Illustration of a woman sitting in a row of empty chairs.

This report was produced through a collaboration between Him For Her and Crunchbase. Contributors include Gené Teare of Crunchbase and Laura Gluhanich of Him For Her. Lauren Rivera, professor at Kellogg School of Management, co-authored the original 2019 benchmark study upon which subsequent annual research has been based.

Executive summary

Our fifth annual study, which characterizes the boards of the most heavily funded private companies in the U.S., reveals significant improvement in board diversity over the past five years.

It also points to independent board seats as the critical lever for change when it comes to increasing cognitive diversity in the boardroom, expanding networks, and, as suggested by our latest data, even boosting funding.
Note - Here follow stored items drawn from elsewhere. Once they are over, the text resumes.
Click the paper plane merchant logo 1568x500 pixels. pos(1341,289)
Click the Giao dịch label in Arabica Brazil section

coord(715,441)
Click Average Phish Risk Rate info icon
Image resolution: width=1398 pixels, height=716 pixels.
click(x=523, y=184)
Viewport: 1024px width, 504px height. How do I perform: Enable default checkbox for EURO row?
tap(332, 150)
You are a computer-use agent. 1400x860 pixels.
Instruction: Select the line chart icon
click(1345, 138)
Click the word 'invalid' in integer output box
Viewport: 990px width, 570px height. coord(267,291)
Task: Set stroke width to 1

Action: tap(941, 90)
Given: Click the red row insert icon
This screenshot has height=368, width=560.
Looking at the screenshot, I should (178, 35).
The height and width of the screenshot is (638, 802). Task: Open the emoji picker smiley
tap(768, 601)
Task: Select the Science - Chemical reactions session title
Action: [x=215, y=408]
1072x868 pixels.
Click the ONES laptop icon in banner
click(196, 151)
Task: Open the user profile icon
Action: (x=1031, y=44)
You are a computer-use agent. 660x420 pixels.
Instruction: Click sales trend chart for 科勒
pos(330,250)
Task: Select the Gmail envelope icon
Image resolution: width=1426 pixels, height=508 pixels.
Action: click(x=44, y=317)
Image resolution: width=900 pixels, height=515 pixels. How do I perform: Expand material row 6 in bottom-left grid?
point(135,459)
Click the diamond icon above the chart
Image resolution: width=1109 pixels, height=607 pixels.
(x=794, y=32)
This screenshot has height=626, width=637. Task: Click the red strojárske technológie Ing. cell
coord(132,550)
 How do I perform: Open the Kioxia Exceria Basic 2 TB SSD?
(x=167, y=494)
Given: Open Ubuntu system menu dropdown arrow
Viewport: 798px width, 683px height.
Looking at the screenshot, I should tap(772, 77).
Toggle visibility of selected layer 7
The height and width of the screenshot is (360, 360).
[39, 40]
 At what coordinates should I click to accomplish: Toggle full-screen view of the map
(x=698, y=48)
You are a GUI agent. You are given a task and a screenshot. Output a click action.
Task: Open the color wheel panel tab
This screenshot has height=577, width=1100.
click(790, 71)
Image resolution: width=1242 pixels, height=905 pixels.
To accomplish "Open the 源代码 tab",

Within this study, we look at gender diversity, which is reasonably measurable, as a proxy for diversity of perspectives, life experience, areas of expertise, and other demographics. In a world in which boards composed exclusively of men have been the rule rather than the exception, the presence of women in the boardroom — particularly in an independent director role — may be an indication of those boards’ intention to add diversity and of their efforts to seek talent outside their immediate networks.

Our 2023 study indicates that women now hold 17% of board seats — up from 7% in our inaugural 2019 study. Over the same period, the number of boards without any women fell significantly, from 60% to 32%. Women of color now hold 5% of board seats, up from 3% in 2020, the first year for which this metric was available.

Women who serve on boards are most likely to be independent directors, as opposed to investor or executive directors. Women hold 29% of independent board seats, compared with 13% of investor seats and 10% of executive seats. While nearly every private company board includes executive and investor directors, nearly 20% of the companies in the study haven’t appointed even one independent director.

Notably, when companies have only one independent director and that director is a woman, they raise an average of 16% more capital than when that independent director is a man.

The greatest gains in independent directors — and, consequently, in gender diversity on boards — occurred between 2019 and 2021. The rate of change then dropped notably in 2022 and 2023. This timing tracks with two trends in the broader capital markets that influence recruitment of new directors.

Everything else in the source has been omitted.